Research Article: Synergistic MicroRNA Therapy in Liver Fibrotic Rat Using MRI‐Visible Nanocarrier Targeting Hepatic Stellate Cells

Date Published: January 15, 2019

Publisher: John Wiley and Sons Inc.

Author(s): Jun Wu, Jinsheng Huang, Sichi Kuang, Jingbiao Chen, Xiaoxia Li, Bin Chen, Jin Wang, Du Cheng, Xintao Shuai.


Liver fibrosis, as one of the leading causes of liver‐related morbidity and mortality, has no Food and Drug Administration (FDA)‐approved antifibrotic therapy yet. Although microRNA‐29b (miRNA‐29b) and microRNA‐122 (miRNA‐122) have great potential in treating liver fibrosis via regulating profibrotic genes in hepatic stellate cells (HSCs), it is still a challenge to achieve a HSC‐targeted and meanwhile noninvasively trackable delivery of miRNAs in vivo. Herein, a pH‐sensitive and vitamin A (VA)‐conjugated copolymer VA–polyethylene glycol–polyethyleneimine–poly(N‐(N′,N′‐diisopropylaminoethyl)‐co‐benzylamino) aspartamide (T‐PBP) is synthesized and assembled into superparamagnetic iron oxide (SPIO)‐decorated cationic micelle for miRNA delivery. The T‐PBP micelle efficiently transports the miRNA‐29b and miRNA‐122 to HSC in a magnetic resonance imaging‐visible manner, resulting in a synergistic antifibrosis effect via downregulating the expression of fibrosis‐related genes, including collagen type I alpha 1, α‐smooth muscle actin, and tissue inhibitor of metalloproteinase 1. Consequently, the HSC‐targeted combination therapy with miRNA‐29b and miRNA‐122 demonstrates a prominent antifibrotic efficacy in terms of improving liver function and relieving hepatic fibrosis.

Partial Text

Liver fibrosis is a major liver disease characterized by accumulation of extracellular matrix (ECM) due to repeated liver injury,1, 2 and it may progress into liver cirrhosis, hepatic failure, and even hepatocellular carcinoma.3, 4 Although some antifibrotic agents, including anti‐inflammatory drugs (e.g., fresolimumab and pirfenidone), antioxidant agents (e.g., N‐acetylcysteine and diphenyleneiodonium), and antiviral drugs (e.g., entecavir and interferon γ), have been developed for clinical and preclinical trials, the limited efficacy and severe side effects are still main obstacles for their applications.5, 6, 7, 8, 9 Thus, an alternative strategy to treat hepatic fibrosis is in urgent need nowadays.

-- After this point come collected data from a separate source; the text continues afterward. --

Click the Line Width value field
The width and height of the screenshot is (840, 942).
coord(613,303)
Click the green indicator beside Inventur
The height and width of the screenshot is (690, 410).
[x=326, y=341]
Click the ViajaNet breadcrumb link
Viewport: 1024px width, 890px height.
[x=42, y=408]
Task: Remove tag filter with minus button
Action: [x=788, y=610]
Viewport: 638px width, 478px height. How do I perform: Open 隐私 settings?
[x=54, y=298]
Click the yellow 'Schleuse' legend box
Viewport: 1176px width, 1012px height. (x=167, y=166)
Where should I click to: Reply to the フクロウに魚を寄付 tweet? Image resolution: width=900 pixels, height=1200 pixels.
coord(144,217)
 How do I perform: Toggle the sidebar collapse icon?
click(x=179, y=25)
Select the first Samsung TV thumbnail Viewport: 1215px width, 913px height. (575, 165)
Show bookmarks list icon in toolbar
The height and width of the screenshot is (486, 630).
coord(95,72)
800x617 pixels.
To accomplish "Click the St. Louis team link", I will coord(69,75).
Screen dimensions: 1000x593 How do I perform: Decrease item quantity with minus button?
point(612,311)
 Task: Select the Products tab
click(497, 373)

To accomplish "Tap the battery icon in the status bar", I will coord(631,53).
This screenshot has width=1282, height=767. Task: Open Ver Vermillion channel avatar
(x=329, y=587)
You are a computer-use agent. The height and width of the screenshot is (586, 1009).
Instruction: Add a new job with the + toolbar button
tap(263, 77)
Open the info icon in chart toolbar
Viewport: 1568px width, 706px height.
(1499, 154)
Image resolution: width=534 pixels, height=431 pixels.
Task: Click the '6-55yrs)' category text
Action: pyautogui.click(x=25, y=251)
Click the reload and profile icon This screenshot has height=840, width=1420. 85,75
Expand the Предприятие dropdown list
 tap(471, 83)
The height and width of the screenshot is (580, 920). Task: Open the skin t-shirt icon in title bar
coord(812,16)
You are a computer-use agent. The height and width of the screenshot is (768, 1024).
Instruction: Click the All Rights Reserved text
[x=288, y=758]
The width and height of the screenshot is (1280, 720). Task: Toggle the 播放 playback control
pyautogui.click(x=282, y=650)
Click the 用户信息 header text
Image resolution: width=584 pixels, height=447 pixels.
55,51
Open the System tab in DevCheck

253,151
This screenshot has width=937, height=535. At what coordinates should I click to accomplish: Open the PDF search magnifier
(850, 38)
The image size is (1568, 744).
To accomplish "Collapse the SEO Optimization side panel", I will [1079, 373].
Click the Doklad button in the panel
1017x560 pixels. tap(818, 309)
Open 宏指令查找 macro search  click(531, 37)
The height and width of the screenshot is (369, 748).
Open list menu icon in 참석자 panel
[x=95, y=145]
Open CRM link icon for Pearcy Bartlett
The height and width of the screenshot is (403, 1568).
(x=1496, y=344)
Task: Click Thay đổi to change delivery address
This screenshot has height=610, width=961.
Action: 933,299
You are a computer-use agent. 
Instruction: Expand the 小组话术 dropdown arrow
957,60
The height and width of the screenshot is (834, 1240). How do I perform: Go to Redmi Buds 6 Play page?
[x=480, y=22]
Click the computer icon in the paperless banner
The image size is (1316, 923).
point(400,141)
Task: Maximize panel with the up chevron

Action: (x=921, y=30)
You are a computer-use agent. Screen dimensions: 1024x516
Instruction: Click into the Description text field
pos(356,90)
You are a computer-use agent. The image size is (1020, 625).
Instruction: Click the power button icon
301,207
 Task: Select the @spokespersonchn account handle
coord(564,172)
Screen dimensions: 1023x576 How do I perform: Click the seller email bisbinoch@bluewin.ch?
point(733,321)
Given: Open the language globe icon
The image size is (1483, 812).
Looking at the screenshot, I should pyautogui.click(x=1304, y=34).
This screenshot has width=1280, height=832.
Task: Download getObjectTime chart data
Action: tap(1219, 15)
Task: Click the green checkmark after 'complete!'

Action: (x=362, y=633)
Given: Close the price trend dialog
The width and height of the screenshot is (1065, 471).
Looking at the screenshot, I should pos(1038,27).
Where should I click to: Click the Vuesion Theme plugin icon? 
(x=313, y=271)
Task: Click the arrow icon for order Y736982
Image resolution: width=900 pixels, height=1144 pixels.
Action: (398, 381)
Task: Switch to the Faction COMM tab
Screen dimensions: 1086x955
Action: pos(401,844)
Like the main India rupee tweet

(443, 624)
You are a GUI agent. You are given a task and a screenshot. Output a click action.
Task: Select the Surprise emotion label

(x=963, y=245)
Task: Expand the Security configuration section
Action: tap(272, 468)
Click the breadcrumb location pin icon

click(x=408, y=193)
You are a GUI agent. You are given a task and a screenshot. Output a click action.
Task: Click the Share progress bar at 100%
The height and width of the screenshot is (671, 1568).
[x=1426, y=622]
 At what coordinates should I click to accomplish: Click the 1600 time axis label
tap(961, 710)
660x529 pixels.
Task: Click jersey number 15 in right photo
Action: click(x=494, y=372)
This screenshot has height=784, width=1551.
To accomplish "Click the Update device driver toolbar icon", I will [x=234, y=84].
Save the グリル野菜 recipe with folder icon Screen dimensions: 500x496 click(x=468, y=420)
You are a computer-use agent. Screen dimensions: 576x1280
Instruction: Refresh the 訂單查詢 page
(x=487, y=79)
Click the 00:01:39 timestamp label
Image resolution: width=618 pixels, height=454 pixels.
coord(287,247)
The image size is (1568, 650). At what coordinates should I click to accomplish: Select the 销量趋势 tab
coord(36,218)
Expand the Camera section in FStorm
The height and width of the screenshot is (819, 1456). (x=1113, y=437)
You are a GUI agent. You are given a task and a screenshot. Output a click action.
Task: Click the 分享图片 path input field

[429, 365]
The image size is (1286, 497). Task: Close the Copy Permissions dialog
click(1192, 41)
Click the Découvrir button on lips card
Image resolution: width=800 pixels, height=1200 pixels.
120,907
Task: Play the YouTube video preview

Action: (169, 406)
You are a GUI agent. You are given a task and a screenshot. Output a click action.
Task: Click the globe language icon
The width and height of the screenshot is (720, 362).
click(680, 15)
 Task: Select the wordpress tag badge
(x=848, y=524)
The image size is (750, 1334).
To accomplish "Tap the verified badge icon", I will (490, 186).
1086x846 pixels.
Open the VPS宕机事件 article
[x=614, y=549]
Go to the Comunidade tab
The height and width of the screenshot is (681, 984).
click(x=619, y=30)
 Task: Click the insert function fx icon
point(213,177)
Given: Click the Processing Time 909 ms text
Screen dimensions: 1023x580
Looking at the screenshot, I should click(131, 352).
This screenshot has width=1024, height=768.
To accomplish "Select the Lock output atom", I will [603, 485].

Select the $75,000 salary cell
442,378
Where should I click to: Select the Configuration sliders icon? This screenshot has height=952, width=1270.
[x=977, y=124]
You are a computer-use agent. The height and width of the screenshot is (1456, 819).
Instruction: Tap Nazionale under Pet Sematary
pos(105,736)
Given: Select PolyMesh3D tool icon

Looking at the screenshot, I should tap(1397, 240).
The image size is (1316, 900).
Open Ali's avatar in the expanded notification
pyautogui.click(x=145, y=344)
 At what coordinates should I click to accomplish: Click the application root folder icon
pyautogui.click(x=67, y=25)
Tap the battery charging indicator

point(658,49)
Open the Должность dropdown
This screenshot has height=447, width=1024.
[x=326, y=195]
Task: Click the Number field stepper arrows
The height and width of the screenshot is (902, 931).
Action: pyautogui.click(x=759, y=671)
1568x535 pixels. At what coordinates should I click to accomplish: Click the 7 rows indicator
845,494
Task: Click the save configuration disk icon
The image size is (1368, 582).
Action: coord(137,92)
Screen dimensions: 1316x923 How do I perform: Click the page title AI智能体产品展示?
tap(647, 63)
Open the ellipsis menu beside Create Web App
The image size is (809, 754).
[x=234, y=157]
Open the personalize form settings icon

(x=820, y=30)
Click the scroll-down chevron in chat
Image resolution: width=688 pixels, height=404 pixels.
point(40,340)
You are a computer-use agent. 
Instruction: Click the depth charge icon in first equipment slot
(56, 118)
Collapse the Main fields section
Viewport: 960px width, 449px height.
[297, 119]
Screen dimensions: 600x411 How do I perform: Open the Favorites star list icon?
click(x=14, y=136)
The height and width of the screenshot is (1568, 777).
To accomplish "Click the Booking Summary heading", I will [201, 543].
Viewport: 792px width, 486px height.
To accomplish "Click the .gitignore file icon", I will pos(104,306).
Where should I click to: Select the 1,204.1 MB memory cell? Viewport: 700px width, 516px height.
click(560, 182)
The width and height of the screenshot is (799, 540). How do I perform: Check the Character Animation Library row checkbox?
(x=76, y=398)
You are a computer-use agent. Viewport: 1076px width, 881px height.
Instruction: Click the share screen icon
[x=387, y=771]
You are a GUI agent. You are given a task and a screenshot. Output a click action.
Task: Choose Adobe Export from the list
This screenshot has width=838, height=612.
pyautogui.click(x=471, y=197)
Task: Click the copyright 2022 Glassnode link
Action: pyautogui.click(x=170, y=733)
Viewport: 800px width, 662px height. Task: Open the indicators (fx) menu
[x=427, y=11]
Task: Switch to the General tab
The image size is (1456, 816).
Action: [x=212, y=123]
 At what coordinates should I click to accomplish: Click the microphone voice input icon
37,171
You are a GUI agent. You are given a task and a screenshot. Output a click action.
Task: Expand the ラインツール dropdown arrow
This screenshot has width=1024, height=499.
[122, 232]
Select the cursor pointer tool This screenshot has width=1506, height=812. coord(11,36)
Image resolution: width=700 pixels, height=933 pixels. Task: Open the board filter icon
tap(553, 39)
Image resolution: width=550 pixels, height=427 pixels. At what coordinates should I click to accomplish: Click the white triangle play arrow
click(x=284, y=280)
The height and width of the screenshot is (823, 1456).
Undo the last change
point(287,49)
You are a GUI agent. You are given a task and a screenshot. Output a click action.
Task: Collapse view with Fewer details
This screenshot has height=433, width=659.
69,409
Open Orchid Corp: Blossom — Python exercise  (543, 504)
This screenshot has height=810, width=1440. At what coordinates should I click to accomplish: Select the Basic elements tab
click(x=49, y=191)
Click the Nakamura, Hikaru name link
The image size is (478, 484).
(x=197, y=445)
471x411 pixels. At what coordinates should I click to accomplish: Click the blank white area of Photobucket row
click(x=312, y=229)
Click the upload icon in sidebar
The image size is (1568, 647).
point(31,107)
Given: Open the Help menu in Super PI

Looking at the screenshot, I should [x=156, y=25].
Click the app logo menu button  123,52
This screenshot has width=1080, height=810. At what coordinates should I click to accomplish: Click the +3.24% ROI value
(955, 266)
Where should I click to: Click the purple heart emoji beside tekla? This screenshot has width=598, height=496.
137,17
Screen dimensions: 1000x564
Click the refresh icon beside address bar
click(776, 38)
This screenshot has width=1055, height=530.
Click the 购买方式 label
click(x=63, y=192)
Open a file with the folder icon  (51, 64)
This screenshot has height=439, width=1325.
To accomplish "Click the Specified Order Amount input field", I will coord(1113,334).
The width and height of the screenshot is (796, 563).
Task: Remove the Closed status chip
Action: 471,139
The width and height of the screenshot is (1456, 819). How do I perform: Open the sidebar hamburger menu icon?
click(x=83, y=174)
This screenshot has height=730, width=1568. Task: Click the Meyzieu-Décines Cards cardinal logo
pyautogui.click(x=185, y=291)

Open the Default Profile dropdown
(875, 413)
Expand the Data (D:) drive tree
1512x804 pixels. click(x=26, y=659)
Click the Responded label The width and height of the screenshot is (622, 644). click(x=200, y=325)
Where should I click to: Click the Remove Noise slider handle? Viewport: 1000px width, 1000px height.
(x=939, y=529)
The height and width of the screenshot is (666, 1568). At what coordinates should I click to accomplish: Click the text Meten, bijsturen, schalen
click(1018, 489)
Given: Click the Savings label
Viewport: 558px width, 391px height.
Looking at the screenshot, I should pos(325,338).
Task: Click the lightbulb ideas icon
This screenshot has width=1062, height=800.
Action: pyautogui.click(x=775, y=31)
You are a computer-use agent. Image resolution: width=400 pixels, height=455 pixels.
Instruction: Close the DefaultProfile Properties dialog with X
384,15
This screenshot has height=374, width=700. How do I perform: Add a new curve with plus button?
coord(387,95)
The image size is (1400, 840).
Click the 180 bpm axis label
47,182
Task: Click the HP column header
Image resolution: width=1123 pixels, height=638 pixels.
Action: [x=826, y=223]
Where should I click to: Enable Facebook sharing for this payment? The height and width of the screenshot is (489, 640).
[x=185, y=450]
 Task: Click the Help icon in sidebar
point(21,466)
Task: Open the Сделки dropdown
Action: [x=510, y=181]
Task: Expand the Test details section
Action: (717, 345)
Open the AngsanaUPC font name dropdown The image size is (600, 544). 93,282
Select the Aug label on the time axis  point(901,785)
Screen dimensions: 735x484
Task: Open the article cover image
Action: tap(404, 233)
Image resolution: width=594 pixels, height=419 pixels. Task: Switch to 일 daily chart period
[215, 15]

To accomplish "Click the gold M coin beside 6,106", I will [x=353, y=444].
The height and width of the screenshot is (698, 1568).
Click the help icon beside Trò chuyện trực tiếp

A vitamin A–terminated copolymer VA–PEG–bPEI–PAsp(DIP–BzA) was synthesized and self‐assembled to cationic nanoplex (T‐PBP). MRI contrast agent SPIO was encapsulated into the core of T‐PBP, and miRNAs were effectively complexed in the cationic bPEI interlayer. The vitamin A conjugation endowed the nanoplex with HSC‐targeting function, which appeared essential for realizing the synergistic effect of miRNA‐29b and miRNA‐122. In animal study, the HSC‐targeted combination treatment of miRNA‐29b and miRNA‐122 showed significant inhibitory effect on fibrosis‐related gene expressions, whereas the nontargeting combination treatment showed almost no effect. Consequently, the liver fibrosis was remarkably alleviated, and the liver functions were obviously recovered. This study showed the great potential of MRI‐visible nanocarrier targeting hepatic stellate cells to mediate highly effective anti–liver fibrosis treatment of miRNAs.

Materials: VA, RBP, MTT, α‐methoxy‐ε‐hydroxy‐poly(ethylene glycol) (Mn = 2 kDa), hyperbranched PEI (Mn = 1.8 kDa), N,N′‐carbonyldiimidazole, n‐butylamine, succinic anhydride, N,N‐diisopropylaminoethylamine, benzylamine, dicyclohexylcarbodiimide, and DAPI were purchased from Sigma‐Aldrich (St. Louis, USA). SPIO nanoparticles were synthesized using the solvothermal method.67

The authors declare no conflict of interest.